Re: [PATCH v2] sched: Warn on long periods of pending need_resched

From: Peter Zijlstra
Date: Wed Mar 24 2021 - 08:16:12 EST


On Wed, Mar 24, 2021 at 11:42:24AM +0000, Mel Gorman wrote:
> On Wed, Mar 24, 2021 at 11:54:24AM +0100, Peter Zijlstra wrote:
> > On Wed, Mar 24, 2021 at 10:37:43AM +0100, Peter Zijlstra wrote:
> > > Should we perhaps take out all SCHED_DEBUG sysctls and move them to
> > > /debug/sched/ ? (along with the existing /debug/sched_{debug,features,preemp}
> > > files)
> > >
> > > Having all that in sysctl and documented gives them far too much sheen
> > > of ABI.
> >
> > ... a little something like this ...
> >
>
> I did not read this particularly carefully or boot it to check but some
> of the sysctls moved are expected to exist and should never should have
> been under SCHED_DEBUG.
>
> For example, I'm surprised that numa_balancing is under the SCHED_DEBUG
> sysctl because there are legimiate reasons to disable that at runtime.
> For example, HPC clusters running various workloads may disable NUMA
> balancing globally for particular jobs without wanting to reboot and
> reenable it when finished.

Yeah, lets say I was pleasantly surprised to find it there :-)
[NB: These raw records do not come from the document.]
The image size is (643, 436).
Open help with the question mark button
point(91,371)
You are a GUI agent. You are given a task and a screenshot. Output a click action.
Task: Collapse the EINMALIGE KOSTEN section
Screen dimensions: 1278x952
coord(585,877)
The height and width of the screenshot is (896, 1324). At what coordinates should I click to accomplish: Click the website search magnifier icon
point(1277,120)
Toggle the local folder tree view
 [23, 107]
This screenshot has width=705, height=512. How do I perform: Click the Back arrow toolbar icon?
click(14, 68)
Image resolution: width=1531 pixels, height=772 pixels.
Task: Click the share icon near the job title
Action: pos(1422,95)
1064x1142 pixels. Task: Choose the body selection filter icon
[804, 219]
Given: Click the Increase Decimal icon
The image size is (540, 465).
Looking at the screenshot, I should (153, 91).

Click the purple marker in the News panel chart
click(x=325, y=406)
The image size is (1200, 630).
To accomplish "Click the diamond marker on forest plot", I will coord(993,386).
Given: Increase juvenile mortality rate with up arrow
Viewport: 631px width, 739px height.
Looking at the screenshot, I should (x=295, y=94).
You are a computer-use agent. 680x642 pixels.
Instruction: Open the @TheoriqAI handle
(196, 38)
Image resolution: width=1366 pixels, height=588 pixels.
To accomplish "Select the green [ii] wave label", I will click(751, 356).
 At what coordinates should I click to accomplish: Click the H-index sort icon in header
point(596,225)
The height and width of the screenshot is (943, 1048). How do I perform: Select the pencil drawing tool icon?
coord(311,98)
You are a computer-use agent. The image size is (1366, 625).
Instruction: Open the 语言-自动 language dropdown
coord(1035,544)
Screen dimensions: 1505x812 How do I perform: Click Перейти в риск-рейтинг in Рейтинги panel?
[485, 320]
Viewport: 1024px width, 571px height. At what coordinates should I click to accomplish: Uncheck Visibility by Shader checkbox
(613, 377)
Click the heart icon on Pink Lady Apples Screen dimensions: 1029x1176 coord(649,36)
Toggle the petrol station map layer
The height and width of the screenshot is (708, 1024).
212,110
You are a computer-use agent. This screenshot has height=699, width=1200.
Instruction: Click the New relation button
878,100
> Moving something like sched_min_granularity_ns will break a number of
> tuning guides as well as the "tuned" tool which ships by default with
> some distros and I believe some of the default profiles used for tuned
> tweak kernel.sched_min_granularity_ns

Yeah, can't say I care. I suppose some people with PREEMPT=n kernels
increase that to make their server workloads 'go fast'. But I'll
absolutely suck rock on anything desktop.

These knobs really shouldn't have been as widely available as they are.

And guides, well, the writes have to earn a living too, right.

> Whether there are legimiate reasons to modify those values or not,
> removing them may generate fun bug reports.

Which I'll close with -EDONTCARE, userspace has to cope with
SCHED_DEBUG=n in any case.